- Required task -
Set down the records below verbatim, from the start of the records up to and including the line containing "I will point(148,416).".
>> start Dataset excerpts
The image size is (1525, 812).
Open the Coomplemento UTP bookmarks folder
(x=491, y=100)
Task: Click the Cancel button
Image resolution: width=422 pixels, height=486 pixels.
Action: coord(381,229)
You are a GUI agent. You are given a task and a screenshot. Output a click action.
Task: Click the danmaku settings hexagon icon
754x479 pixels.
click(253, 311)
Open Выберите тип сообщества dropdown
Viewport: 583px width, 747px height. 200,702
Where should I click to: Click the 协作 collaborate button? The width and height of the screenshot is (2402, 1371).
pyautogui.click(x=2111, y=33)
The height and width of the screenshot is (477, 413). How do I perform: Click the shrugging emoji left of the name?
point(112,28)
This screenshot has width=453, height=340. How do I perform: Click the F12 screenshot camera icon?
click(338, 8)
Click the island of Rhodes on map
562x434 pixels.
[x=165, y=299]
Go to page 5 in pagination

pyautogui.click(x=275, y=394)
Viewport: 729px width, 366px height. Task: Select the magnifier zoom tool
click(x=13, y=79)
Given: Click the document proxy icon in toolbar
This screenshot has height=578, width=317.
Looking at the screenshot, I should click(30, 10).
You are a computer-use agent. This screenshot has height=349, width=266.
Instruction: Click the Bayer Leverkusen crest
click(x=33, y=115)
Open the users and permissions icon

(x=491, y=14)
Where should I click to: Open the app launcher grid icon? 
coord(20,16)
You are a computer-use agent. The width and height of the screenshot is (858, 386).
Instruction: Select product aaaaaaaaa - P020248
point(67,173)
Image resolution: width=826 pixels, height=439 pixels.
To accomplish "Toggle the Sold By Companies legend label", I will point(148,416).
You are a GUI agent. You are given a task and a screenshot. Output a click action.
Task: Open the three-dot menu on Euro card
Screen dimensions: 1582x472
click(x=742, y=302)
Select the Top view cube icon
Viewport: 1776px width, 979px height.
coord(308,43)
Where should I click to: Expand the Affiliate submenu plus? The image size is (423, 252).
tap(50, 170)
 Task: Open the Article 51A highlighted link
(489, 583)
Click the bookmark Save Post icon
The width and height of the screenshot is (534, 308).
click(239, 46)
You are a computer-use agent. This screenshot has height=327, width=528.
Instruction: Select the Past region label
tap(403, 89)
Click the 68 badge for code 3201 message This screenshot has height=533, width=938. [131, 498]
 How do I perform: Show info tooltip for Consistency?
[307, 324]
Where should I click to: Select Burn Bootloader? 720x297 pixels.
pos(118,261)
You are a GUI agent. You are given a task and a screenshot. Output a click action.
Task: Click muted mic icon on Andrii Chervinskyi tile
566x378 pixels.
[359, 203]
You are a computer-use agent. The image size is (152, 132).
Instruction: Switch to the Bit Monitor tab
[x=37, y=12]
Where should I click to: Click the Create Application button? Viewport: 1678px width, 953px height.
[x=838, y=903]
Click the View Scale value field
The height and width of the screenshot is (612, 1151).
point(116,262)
>> end Dataset excerpts
- Solution for this problem -
The image size is (1525, 812).
Open the Coomplemento UTP bookmarks folder
(x=491, y=100)
Task: Click the Cancel button
Image resolution: width=422 pixels, height=486 pixels.
Action: coord(381,229)
You are a GUI agent. You are given a task and a screenshot. Output a click action.
Task: Click the danmaku settings hexagon icon
754x479 pixels.
click(253, 311)
Open Выберите тип сообщества dropdown
Viewport: 583px width, 747px height. 200,702
Where should I click to: Click the 协作 collaborate button? The width and height of the screenshot is (2402, 1371).
pyautogui.click(x=2111, y=33)
The height and width of the screenshot is (477, 413). How do I perform: Click the shrugging emoji left of the name?
point(112,28)
This screenshot has width=453, height=340. How do I perform: Click the F12 screenshot camera icon?
click(338, 8)
Click the island of Rhodes on map
562x434 pixels.
[x=165, y=299]
Go to page 5 in pagination

pyautogui.click(x=275, y=394)
Viewport: 729px width, 366px height. Task: Select the magnifier zoom tool
click(x=13, y=79)
Given: Click the document proxy icon in toolbar
This screenshot has height=578, width=317.
Looking at the screenshot, I should click(30, 10).
You are a computer-use agent. This screenshot has height=349, width=266.
Instruction: Click the Bayer Leverkusen crest
click(x=33, y=115)
Open the users and permissions icon

(x=491, y=14)
Where should I click to: Open the app launcher grid icon? 
coord(20,16)
You are a computer-use agent. The width and height of the screenshot is (858, 386).
Instruction: Select product aaaaaaaaa - P020248
point(67,173)
Image resolution: width=826 pixels, height=439 pixels.
To accomplish "Toggle the Sold By Companies legend label", I will point(148,416).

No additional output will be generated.